Bebí un trago de vino mientras se alejaba.
Chad se quedó mirándome un momento.
—Se ve que cuida de ti.
—Es lo normal en nuestra familia.
—Stacy y yo también éramos así. Antes de que apareciera Ian.
—¿En serio? —intenté ignorar la sensación de que Jax me estaba mirando. Notaba su mirada fija en nosotros—. ¿Qué pasó?
Se encogió de hombros.
—Qué sé yo. Se le subió a la cabeza. Ya ni siquiera sé si piensa en la comida. Está demasiado ocupada intentando ser rica y famosa.
Mi madre apareció con más vino y me puso la mano en el hombro mientras llenaba nuestras copas.

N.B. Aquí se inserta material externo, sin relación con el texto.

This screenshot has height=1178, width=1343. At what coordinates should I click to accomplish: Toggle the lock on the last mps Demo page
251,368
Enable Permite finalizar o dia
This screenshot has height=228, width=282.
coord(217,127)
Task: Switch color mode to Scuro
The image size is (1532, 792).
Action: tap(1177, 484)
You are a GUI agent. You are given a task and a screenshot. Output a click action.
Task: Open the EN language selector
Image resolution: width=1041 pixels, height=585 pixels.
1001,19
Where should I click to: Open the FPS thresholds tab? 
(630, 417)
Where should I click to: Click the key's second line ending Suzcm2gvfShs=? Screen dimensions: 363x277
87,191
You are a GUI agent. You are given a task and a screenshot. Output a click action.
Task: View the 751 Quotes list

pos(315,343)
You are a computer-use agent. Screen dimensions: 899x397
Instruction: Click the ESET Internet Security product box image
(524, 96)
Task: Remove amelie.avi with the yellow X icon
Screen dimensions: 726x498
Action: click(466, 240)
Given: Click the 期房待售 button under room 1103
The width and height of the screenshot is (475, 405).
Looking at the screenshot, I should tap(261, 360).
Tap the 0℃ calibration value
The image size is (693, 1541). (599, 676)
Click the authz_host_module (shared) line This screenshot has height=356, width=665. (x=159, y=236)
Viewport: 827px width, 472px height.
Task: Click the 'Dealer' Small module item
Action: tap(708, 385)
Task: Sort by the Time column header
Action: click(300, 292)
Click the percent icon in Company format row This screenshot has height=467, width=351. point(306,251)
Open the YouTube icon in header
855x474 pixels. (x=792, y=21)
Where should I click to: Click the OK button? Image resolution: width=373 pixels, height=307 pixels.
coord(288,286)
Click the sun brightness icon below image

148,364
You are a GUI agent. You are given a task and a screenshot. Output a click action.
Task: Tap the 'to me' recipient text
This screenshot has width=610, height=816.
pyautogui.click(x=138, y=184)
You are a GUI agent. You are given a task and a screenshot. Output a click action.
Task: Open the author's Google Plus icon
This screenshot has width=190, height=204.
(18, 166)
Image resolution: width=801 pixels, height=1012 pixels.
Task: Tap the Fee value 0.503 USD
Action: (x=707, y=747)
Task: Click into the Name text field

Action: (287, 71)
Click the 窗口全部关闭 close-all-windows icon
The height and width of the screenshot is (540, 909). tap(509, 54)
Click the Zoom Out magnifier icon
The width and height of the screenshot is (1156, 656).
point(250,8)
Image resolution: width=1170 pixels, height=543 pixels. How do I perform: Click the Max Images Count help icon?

Sentía la presión suave de sus uñas perfectamente cuidadas y oí la pregunta que no quería hacerme en voz alta: «¿Estás bien?».
Contesté poniendo mi mano sobre la suya y apretándosela. No estaba bien, pero ¿qué podía decirle? Ni yo ni mi familia íbamos a darle a Jax la satisfacción de negarnos a servirle. Cenaría de maravilla, disfrutaría de un servicio impecable y la casa le invitaría a una copa de vino de su elección.
Echarían el resto. Lo matarían a base de amabilidad. Le demostrarían que no éramos ni mezquinos, ni ruines. Pero ¡ay, lo que nos costaría! A todos. Yo sentía que habían invadido mi refugio, que su poderosa energía inundaba el espacio y traspasaba mis sentidos. Todos mis nervios hormigueaban, llenos de expectación.
Se acercó Lori, una de las camareras, para tomarnos nota. Decidimos compartir un plato de pasta. Mientras tomábamos los aperitivos y la ensalada, esperé que Jax se acercara. Estaba absolutamente pendiente de él, era incapaz de prestar atención a Chad. Él también estaba muy callado, tenía la mirada fija en la comida o en mi cara, y los dos nos esforzábamos por no mirar a los demás clientes.
Yo estaba segura de que Jax se lo estaba pasando en grande haciéndome rabiar. ¿Por qué había salido con Stacy si ella estaba saliendo con Ian? ¿O acaso estaba disponible para los dos? A fin de cuentas, no había vacilado en besar a Jax con fruición en la mejilla cuando se habían visto.
Justo antes de que nos sirvieran el plato principal, Chad se disculpó para ir al aseo y yo eché un vistazo a mi smartphone. Tenía una llamada perdida de Lei. Cuando regresó Chad con una cerveza en la mano, le sonreí y dije:
—Enseguida vuelvo.
Me encaminé a los aseos, pero en vez de entrar me metí en la oficina de atrás y cerré la puerta para no oír el ruido del restaurante. Llamé a Lei y me acerqué el teléfono a la oreja.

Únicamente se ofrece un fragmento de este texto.